Myth #6: I’m too young to have to worry about my breast health.
Fact: Breast awareness can start at any age, meaning you can become aware of how your breasts normally feel. This awareness will help you distinguish abnormal breast lumps from normal breast tissue.
At age 30, discuss with your health care provider if you are at an elevated risk for breast cancer and may ultimately benefit from a more intensive breast screening plan and/or cancer risk-reducing treatments. As mentioned earlier, for those with average risk, annual mammogram screenings should start at age 40.
Myth #7: Traditional mammograms and 3D mammograms are the same.
Fact: Tomosynthesis, also called 3D mammogram, has been shown to significantly increase breast cancer detection over conventional or 2D mammograms. A 3D mammogram can produce clear and detailed images of the entire breast from different angles, thereby producing 3D imaging for your radiologist to review. A 2D mammogram only produces images from one single angle at a time.
Because of its higher level of detail, 3D imaging improves the ability to accurately detect early-stage breast cancers and decreases the chance for false alarms.
Myth #8: Mammograms are expensive.
Fact: Due to the Affordable Care Act of 2010, screening mammograms are covered 100% by virtually all insurance plans with no cost to you. There may be a cost for the 3D portion of a 3D mammogram, though this varies by insurance company.
You may also be eligible for free or low-cost screenings. The Centers for Disease Control and Prevention’s National Breast and Cervical Cancer Early Detection Program provides breast and cervical screenings and diagnostic services to those who have low incomes and are uninsured or underinsured.
Myth #9: I can’t get screened because I have dense breast tissue or breast implants.

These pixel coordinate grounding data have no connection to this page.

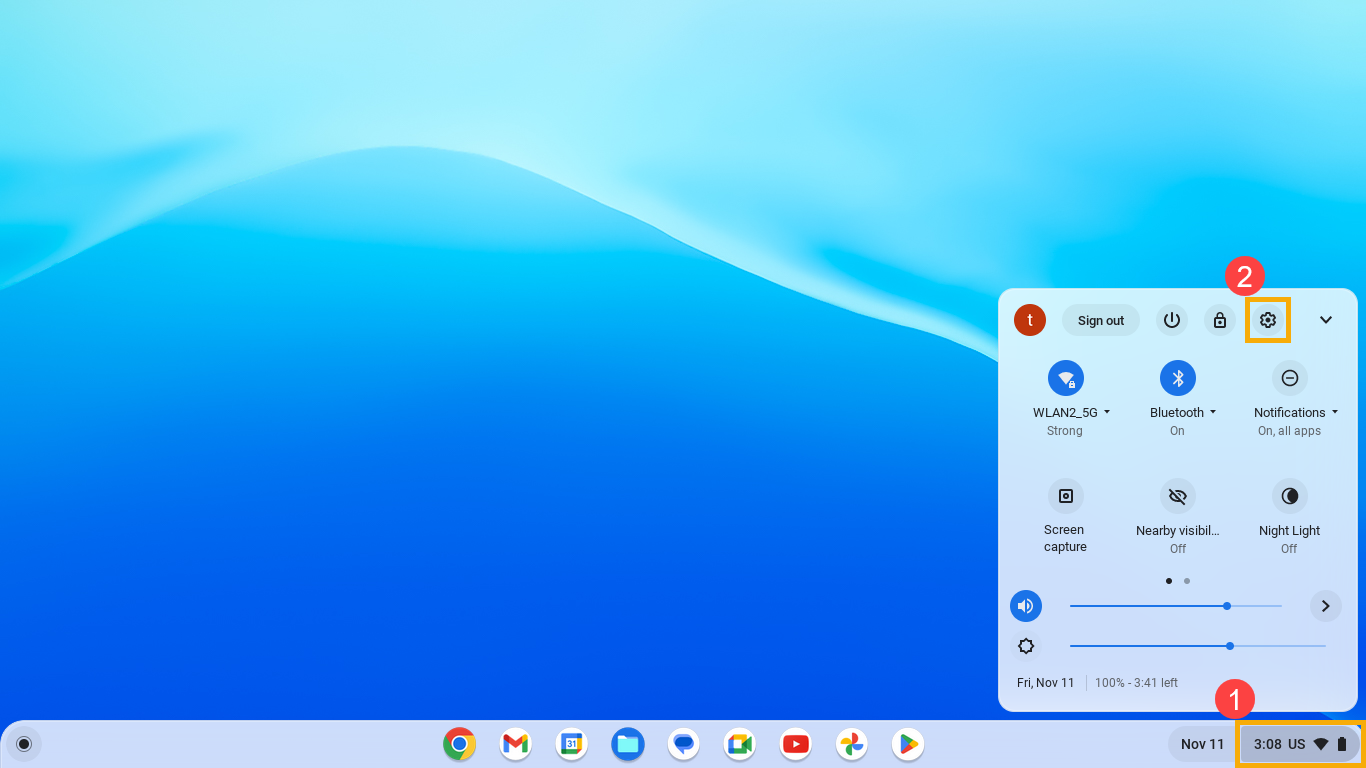Click the Sign out button
Screen dimensions: 1366x768
coord(1100,320)
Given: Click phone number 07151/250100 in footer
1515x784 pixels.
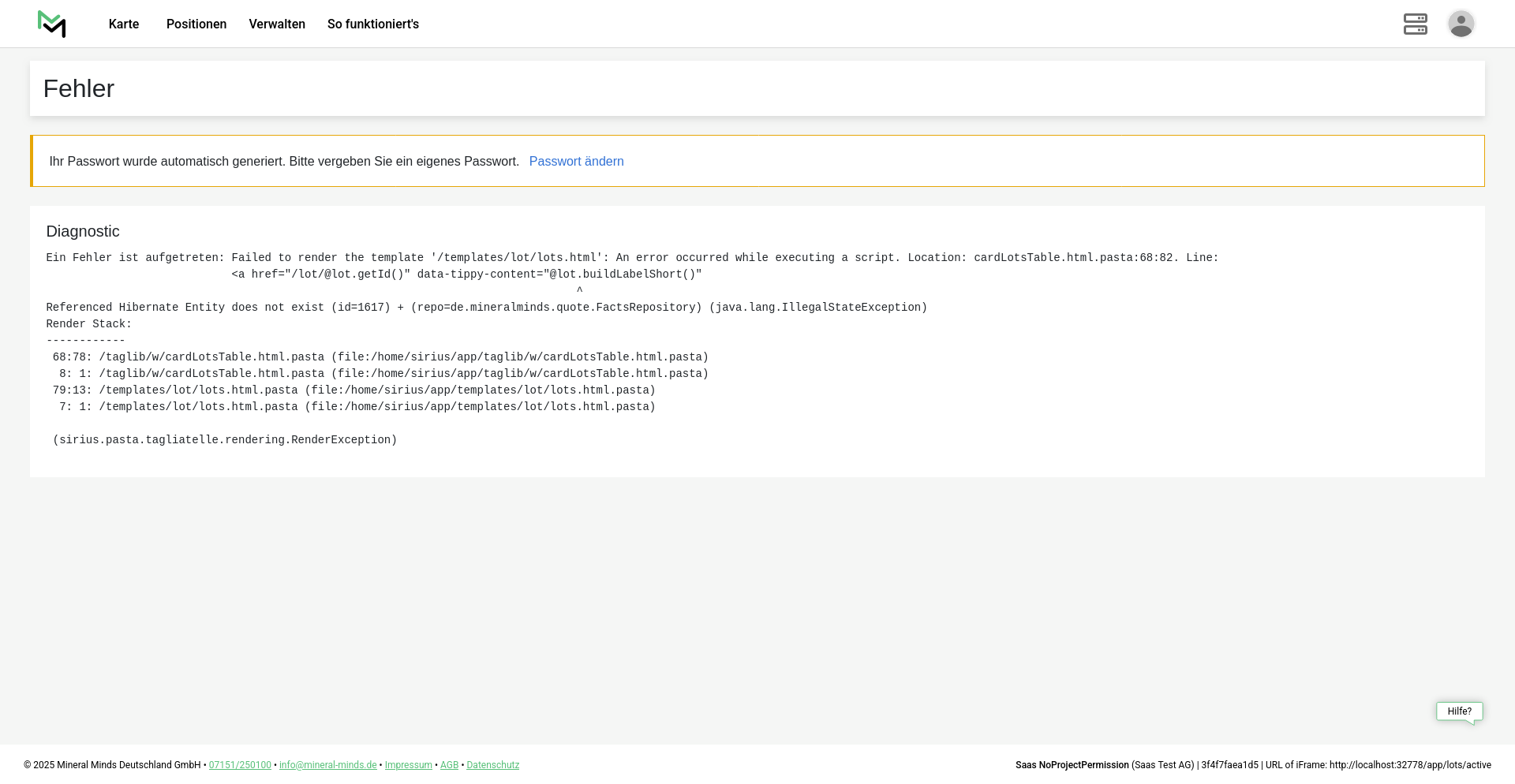Looking at the screenshot, I should pyautogui.click(x=240, y=765).
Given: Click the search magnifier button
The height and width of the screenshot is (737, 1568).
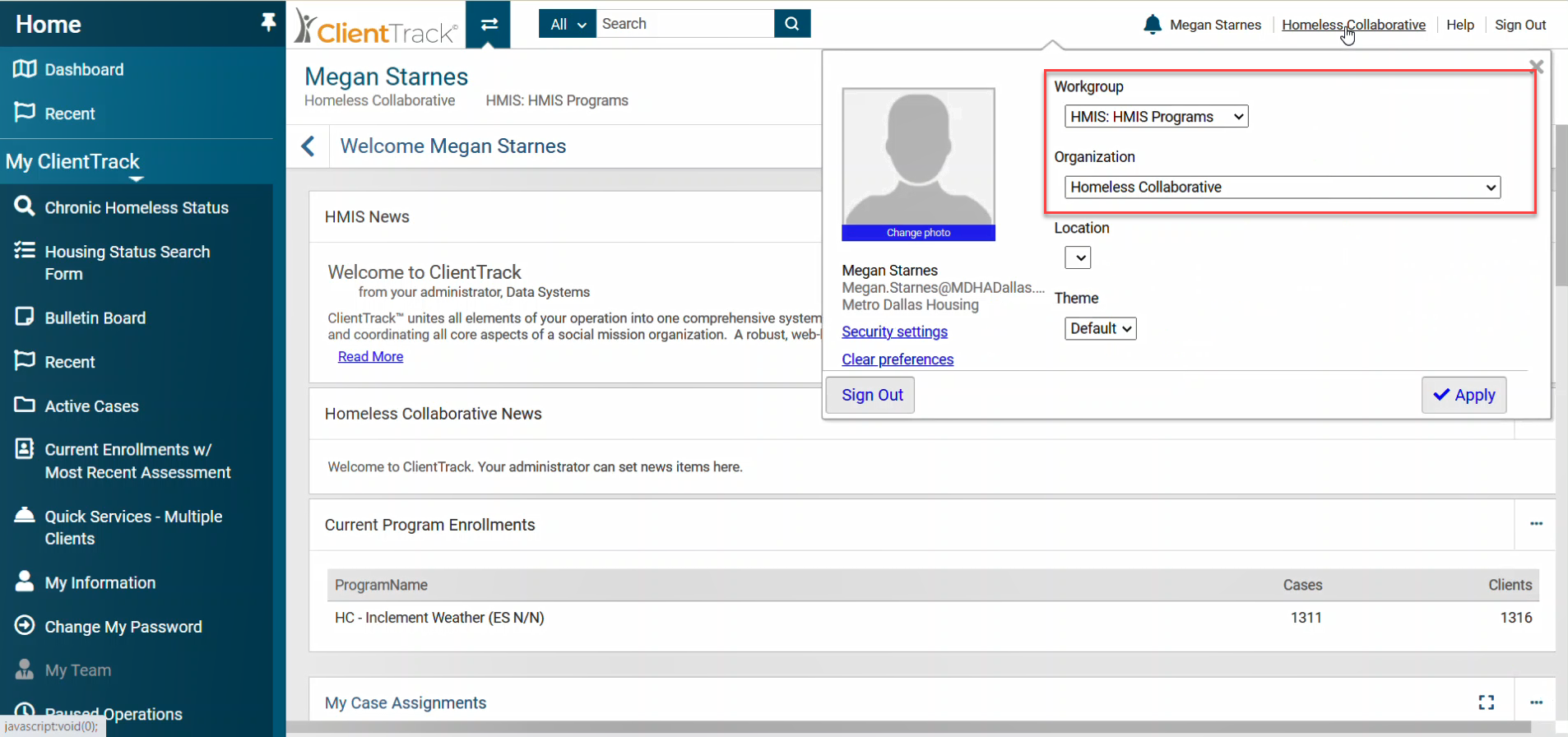Looking at the screenshot, I should pos(791,24).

Fact: Breast cancer screenings are safe for everyone – whether you have dense breast tissue or breast implants. “In fact, breast density increases a woman’s risk of breast cancer so they should absolutely have yearly mammograms,” Dr. Loving said.
If you have breast implants, let the mammography center know when you schedule your appointment. You may be positioned differently and have additional images taken, but a mammogram shouldn’t rupture an implant.

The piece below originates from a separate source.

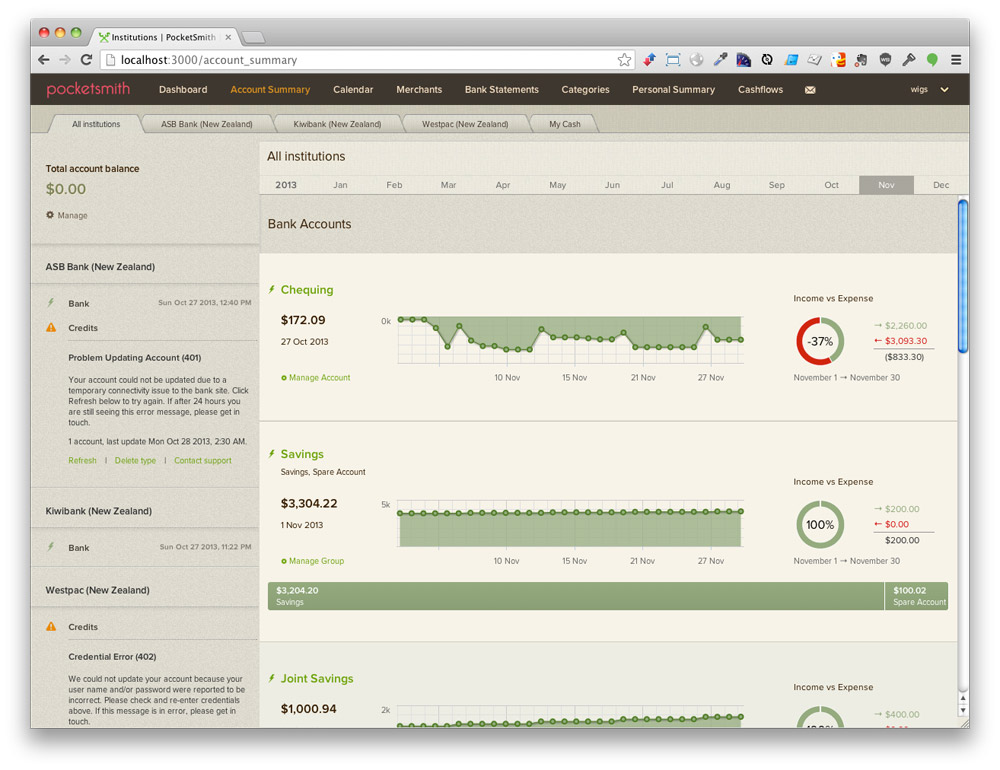Open the Chrome hamburger menu
This screenshot has height=770, width=1000.
(956, 60)
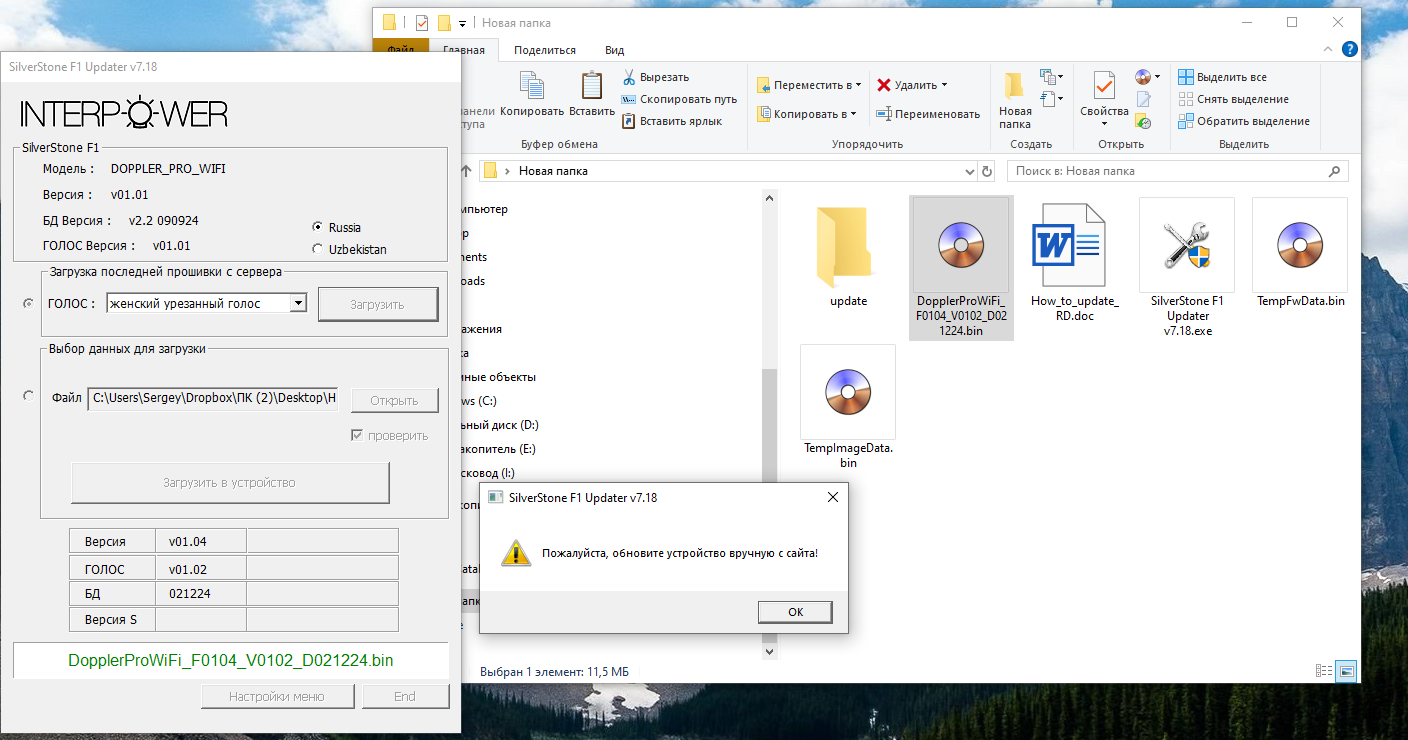
Task: Click the Вырезать scissors icon
Action: click(629, 78)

“We have special views where we can comfortably push the implant out of the way to allow imaging of the breast tissue,” Dr. Loving said.
Myth #10: The COVID-19 vaccine will affect my mammogram results—or worse, give me cancer.
Fact: “There’s no evidence that COVID-19 vaccines cause cancer,” Dr. Loving said. “The vaccine does trigger inflammation, but this inflammatory response is expected as your body is producing antibodies to protect itself from the coronavirus.”
In some cases, however, your inflammatory immune response may be strong enough to enlarge the lymph nodes under the arm in which you received your vaccine. These enlarged underarm lymph nodes may be seen on your mammogram. Therefore, if you’ve received the COVID-19 vaccine recently, please let the imaging center staff know the date(s) of your vaccine and in which arm/leg your injections were received.
Tips before you go—even if it’s not your first mammogram
- The day of your mammogram, avoid deodorant, creams, lotions or perfumes on your chest, breasts or underarm areas (armpits) since these skin products may make your mammogram more difficult to review. But feel free to toss them in a purse to bring with you to the appointment for afterward.
- It’s not necessary to fast before having a mammogram, so feel free to eat and drink as usual.
- Consider wearing a two-piece outfit, so you only need to remove your top for the mammogram.
- If you’re still having a monthly menstrual cycle, try scheduling your mammogram for the week after your period.
- If you’re receiving a mammogram outside of your regular imaging center, please bring all your prior images to your appointment or bring the name, address and phone number for the facility where you had your prior mammogram exams.